> _Work to be completed_
Format these lines as a numbered list, leaving out the blank lines.

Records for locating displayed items
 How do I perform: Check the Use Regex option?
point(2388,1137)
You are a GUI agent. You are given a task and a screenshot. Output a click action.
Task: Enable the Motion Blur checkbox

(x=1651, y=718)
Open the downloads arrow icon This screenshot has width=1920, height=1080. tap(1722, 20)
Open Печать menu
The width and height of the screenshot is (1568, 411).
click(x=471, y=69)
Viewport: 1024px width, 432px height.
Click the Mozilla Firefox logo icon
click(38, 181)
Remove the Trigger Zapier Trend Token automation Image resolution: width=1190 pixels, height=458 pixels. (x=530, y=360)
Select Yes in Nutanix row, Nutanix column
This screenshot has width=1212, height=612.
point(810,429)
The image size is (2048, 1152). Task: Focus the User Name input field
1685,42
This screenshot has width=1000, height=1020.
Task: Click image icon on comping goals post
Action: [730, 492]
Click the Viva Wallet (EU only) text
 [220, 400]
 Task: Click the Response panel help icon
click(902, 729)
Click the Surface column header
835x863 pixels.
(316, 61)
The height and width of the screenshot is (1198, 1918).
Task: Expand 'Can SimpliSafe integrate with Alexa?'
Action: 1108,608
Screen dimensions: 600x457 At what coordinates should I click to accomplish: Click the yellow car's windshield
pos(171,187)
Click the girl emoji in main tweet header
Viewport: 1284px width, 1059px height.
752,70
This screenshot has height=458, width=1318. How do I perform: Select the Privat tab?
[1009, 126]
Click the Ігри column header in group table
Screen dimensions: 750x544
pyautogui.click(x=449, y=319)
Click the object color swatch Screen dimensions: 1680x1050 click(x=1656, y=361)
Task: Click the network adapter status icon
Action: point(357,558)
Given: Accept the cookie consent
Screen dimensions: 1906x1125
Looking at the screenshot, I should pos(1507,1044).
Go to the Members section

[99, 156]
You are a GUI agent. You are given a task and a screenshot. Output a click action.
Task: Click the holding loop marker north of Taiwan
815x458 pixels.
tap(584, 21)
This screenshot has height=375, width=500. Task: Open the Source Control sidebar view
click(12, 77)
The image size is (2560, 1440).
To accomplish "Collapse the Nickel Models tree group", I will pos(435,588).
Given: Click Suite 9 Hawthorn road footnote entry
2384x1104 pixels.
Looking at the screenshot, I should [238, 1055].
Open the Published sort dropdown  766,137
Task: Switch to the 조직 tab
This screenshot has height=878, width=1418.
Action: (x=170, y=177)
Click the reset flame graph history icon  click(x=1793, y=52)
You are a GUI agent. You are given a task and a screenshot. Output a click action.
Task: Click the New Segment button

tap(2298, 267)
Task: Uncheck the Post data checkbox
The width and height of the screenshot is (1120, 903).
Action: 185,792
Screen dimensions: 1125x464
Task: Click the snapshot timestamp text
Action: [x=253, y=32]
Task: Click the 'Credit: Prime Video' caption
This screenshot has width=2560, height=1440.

> _Answer to the task_
1.  How do I perform: Check the Use Regex option?
2. point(2388,1137)
3. You are a GUI agent. You are given a task and a screenshot. Output a click action.
4. Task: Enable the Motion Blur checkbox
5. (x=1651, y=718)
6. Open the downloads arrow icon This screenshot has width=1920, height=1080. tap(1722, 20)
7. Open Печать menu
8. The width and height of the screenshot is (1568, 411).
9. click(x=471, y=69)
10. Viewport: 1024px width, 432px height.
11. Click the Mozilla Firefox logo icon
12. click(38, 181)
13. Remove the Trigger Zapier Trend Token automation Image resolution: width=1190 pixels, height=458 pixels. (x=530, y=360)
14. Select Yes in Nutanix row, Nutanix column
15. This screenshot has width=1212, height=612.
16. point(810,429)
17. The image size is (2048, 1152). Task: Focus the User Name input field
18. 1685,42
19. This screenshot has width=1000, height=1020.
20. Task: Click image icon on comping goals post
21. Action: [730, 492]
22. Click the Viva Wallet (EU only) text
23.  [220, 400]
24.  Task: Click the Response panel help icon
25. click(902, 729)
26. Click the Surface column header
27. 835x863 pixels.
28. (316, 61)
29. The height and width of the screenshot is (1198, 1918).
30. Task: Expand 'Can SimpliSafe integrate with Alexa?'
31. Action: 1108,608
32. Screen dimensions: 600x457 At what coordinates should I click to accomplish: Click the yellow car's windshield
33. pos(171,187)
34. Click the girl emoji in main tweet header
35. Viewport: 1284px width, 1059px height.
36. 752,70
37. This screenshot has height=458, width=1318. How do I perform: Select the Privat tab?
38. [1009, 126]
39. Click the Ігри column header in group table
40. Screen dimensions: 750x544
41. pyautogui.click(x=449, y=319)
42. Click the object color swatch Screen dimensions: 1680x1050 click(x=1656, y=361)
43. Task: Click the network adapter status icon
44. Action: point(357,558)
45. Given: Accept the cookie consent
46. Screen dimensions: 1906x1125
47. Looking at the screenshot, I should pos(1507,1044).
48. Go to the Members section
49. [99, 156]
50. You are a GUI agent. You are given a task and a screenshot. Output a click action.
51. Task: Click the holding loop marker north of Taiwan
52. 815x458 pixels.
53. tap(584, 21)
54. This screenshot has height=375, width=500. Task: Open the Source Control sidebar view
55. click(12, 77)
56. The image size is (2560, 1440).
57. To accomplish "Collapse the Nickel Models tree group", I will pos(435,588).
58. Given: Click Suite 9 Hawthorn road footnote entry
59. 2384x1104 pixels.
60. Looking at the screenshot, I should [238, 1055].
61. Open the Published sort dropdown  766,137
62. Task: Switch to the 조직 tab
63. This screenshot has height=878, width=1418.
64. Action: (x=170, y=177)
65. Click the reset flame graph history icon  click(x=1793, y=52)
66. You are a GUI agent. You are given a task and a screenshot. Output a click action.
67. Task: Click the New Segment button
68. tap(2298, 267)
69. Task: Uncheck the Post data checkbox
70. The width and height of the screenshot is (1120, 903).
71. Action: 185,792
72. Screen dimensions: 1125x464
73. Task: Click the snapshot timestamp text
74. Action: [x=253, y=32]
75. Task: Click the 'Credit: Prime Video' caption
76. This screenshot has width=2560, height=1440.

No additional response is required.